Baroness and entrepreneur-turned-parliamentarian Michelle Mone may not be someone you expect to read about in Wealth Manager writes Eleanor Mahmoud. But Mark Parello and Matthew Singleton from Raymond James’ Manchester branch were fortunate enough to be invited to the House of Lords to meet her.
Parello got in touch to tell me how their evening went. Always keen to hear what our readers are up to, I gave him the opportunity to tell the story here.
‘It’s not every day you’re invited to the House of Lords, so when Baroness Mone of Mayfair suggested meeting my colleague, Matthew Singleton and me there for dinner – well, how could we refuse!
‘The House of Lords has great presence; full of tradition and rules (more on that later). We ate in the main dining room, all wood panels and old paintings. Our dinner was very traditionally British and of excellent quality – I don’t know why, but before going I was expecting a menu not too dissimilar to old school dinners!
‘Over dinner, we talked about Michelle’s first business, Ultimo, and the marketing tactics she employed – one of which involved a group of people parading through central London dressed as plastic surgeons holding placards stating they were looking for a job. I understand it was this publicity stunt which made the demand for Ultimo lingerie take off.
‘We also spent time discussing cryptocurrencies and investment markets. Michelle has launched a luxury property development company in Dubai with her partner Doug Barrowman, where some of the homes are being sold in bitcoin. She has also launched her own cryptocurrency, Equi token.
‘My understanding of cryptocurrencies is very basic, and we have not bought any, either personally or for clients. My view is that currencies are a shared belief system and with no intrinsic value, since stepping away from the gold standard. Bitcoin in my mind is a classic pump and dump trade.

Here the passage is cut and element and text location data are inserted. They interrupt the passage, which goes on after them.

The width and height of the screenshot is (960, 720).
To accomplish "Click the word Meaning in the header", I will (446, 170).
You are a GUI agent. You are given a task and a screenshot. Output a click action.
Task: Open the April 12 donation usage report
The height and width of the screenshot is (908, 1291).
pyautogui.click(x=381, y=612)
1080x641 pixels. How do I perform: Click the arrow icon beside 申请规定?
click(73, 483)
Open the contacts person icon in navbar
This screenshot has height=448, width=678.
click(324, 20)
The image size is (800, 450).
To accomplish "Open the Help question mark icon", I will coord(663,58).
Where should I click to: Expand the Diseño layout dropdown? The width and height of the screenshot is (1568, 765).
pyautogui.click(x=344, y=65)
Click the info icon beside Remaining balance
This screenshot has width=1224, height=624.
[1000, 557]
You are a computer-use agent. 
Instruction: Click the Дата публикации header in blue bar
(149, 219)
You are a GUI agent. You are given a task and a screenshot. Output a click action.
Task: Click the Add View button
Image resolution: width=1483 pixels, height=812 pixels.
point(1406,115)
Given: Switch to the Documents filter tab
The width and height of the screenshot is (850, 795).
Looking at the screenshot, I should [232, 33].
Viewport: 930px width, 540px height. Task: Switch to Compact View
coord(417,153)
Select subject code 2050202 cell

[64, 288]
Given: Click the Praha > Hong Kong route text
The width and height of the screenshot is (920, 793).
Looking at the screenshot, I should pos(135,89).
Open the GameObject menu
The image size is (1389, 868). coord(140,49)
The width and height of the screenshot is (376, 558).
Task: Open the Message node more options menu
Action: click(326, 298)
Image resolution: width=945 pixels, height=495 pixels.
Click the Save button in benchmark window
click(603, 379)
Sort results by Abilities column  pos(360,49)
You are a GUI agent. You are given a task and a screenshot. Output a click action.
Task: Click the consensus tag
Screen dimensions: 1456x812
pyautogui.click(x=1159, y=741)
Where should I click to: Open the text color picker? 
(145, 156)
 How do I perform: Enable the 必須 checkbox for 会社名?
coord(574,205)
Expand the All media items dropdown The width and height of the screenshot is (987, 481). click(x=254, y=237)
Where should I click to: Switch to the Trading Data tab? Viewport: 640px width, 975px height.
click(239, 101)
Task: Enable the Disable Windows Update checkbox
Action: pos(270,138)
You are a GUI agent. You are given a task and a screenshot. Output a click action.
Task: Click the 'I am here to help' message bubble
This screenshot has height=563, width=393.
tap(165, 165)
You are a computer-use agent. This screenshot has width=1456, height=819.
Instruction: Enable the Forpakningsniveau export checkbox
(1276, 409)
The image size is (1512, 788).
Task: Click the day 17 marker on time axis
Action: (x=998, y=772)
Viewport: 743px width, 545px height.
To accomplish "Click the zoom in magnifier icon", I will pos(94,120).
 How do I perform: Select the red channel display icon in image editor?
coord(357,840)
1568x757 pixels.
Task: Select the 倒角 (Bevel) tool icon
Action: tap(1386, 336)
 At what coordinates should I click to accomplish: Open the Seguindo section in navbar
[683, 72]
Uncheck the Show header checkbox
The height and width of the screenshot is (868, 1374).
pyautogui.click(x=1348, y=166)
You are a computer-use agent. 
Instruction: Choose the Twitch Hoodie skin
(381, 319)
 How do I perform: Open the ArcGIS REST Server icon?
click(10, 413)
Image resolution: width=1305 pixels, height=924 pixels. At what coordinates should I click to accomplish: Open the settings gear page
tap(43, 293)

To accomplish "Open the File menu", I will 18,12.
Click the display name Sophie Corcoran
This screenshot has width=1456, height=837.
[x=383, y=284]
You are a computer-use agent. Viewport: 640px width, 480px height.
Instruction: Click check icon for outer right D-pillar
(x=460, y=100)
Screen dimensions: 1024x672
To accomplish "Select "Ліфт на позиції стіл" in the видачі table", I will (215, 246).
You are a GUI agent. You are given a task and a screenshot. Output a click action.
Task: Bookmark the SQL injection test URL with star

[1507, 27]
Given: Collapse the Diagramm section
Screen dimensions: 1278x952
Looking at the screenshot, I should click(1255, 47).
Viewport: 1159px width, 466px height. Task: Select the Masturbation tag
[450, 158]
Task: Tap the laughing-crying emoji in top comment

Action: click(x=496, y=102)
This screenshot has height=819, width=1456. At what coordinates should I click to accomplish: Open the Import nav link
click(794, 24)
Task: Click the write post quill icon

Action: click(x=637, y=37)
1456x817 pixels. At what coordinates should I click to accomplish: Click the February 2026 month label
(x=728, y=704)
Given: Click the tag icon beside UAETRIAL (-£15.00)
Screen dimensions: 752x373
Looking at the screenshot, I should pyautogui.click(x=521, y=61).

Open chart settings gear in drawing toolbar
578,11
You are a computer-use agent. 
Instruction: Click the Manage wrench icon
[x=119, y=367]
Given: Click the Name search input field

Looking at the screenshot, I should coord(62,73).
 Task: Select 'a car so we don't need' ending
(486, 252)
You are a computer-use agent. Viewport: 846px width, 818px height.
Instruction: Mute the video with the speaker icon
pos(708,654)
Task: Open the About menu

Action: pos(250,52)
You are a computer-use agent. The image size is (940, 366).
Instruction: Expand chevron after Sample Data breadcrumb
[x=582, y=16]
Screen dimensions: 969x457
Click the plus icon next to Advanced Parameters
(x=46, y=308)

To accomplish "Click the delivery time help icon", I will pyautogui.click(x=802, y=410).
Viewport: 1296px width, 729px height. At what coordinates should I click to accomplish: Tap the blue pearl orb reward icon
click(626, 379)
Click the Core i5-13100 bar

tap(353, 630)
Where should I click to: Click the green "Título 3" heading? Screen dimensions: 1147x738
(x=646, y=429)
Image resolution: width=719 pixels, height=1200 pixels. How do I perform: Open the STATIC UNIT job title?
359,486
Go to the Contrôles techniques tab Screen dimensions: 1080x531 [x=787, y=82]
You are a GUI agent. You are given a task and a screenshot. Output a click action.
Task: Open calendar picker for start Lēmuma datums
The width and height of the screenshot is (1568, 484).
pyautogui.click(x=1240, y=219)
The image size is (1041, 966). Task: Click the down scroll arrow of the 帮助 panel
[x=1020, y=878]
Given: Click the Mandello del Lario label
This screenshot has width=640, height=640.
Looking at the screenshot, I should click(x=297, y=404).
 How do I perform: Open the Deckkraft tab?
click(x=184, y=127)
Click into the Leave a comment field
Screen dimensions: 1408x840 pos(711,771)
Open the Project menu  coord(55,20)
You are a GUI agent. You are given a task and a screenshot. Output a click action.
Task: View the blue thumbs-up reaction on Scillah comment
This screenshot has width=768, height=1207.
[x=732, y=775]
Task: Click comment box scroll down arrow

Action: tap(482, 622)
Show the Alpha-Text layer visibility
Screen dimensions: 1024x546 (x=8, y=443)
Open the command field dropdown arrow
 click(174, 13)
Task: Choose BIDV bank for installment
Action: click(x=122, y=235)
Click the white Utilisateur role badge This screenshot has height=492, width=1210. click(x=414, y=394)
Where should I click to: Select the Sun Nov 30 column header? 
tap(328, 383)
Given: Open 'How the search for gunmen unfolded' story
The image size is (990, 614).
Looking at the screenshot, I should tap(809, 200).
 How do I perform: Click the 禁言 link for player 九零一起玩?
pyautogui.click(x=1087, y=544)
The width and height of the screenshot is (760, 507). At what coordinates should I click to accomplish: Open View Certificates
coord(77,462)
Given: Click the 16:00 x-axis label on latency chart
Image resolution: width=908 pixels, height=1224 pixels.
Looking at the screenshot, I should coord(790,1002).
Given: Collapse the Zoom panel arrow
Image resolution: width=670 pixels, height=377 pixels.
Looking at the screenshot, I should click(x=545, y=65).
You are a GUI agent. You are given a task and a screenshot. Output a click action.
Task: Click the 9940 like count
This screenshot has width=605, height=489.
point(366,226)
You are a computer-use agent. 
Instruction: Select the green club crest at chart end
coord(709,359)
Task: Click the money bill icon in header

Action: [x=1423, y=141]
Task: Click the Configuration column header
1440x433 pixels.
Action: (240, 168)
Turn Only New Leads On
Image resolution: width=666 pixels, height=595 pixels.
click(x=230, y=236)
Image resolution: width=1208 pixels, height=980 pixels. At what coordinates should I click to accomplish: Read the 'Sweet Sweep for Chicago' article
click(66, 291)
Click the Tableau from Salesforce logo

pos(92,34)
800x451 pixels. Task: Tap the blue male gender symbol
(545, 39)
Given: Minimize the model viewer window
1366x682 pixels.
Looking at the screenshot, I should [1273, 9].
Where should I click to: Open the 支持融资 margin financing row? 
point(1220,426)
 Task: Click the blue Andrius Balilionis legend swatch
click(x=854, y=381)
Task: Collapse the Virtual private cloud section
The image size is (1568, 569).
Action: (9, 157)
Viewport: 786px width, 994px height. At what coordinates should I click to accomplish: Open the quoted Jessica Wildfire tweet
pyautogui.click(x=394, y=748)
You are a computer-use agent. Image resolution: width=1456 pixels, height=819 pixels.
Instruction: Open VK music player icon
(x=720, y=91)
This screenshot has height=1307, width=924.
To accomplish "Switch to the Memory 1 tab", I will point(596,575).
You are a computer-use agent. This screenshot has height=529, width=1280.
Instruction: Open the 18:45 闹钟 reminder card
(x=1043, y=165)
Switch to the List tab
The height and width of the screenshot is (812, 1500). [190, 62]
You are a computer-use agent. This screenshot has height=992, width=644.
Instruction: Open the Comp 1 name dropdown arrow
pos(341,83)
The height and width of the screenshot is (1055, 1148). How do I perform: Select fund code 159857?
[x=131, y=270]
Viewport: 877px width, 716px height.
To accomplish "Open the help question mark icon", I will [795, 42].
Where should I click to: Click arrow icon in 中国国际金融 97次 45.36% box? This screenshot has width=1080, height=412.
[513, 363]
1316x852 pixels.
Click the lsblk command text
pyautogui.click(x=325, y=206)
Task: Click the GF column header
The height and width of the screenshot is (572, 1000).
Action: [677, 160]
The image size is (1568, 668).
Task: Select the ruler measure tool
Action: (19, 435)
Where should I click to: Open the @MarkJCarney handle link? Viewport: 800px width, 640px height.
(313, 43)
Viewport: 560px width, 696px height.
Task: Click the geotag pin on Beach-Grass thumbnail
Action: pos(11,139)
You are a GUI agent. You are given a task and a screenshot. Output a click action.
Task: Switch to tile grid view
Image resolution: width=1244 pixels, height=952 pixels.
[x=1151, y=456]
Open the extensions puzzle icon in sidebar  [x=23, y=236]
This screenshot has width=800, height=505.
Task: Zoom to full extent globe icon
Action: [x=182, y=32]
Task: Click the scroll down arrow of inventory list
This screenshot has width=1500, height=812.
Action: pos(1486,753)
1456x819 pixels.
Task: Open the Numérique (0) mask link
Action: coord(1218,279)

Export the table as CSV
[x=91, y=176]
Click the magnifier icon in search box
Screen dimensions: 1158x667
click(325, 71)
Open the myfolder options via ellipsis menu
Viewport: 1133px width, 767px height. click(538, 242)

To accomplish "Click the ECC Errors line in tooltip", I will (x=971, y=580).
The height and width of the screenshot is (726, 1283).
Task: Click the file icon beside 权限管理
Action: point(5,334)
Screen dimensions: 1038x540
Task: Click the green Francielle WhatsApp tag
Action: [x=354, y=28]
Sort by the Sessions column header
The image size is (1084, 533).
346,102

‘As you can imagine, Michelle disagreed and is very pro cryptocurrencies, seeing them as the future of currency. I learned that it’s not just about currency, but also the blockchain technology backing it up. Blockchain is a ledger creating full transparency for transactions.
‘This was eye-opening and I can see why it would work, but I can’t see why we don’t just apply blockchain technology to the currencies we already use – I may be thinking too simplistically…
‘I mentioned at the start of this article the rules the House of Lords have in place. If you ever get the opportunity to visit, don’t take your jacket off in the dining room and please make sure you do not take any pictures or videos, as it could get you thrown out.’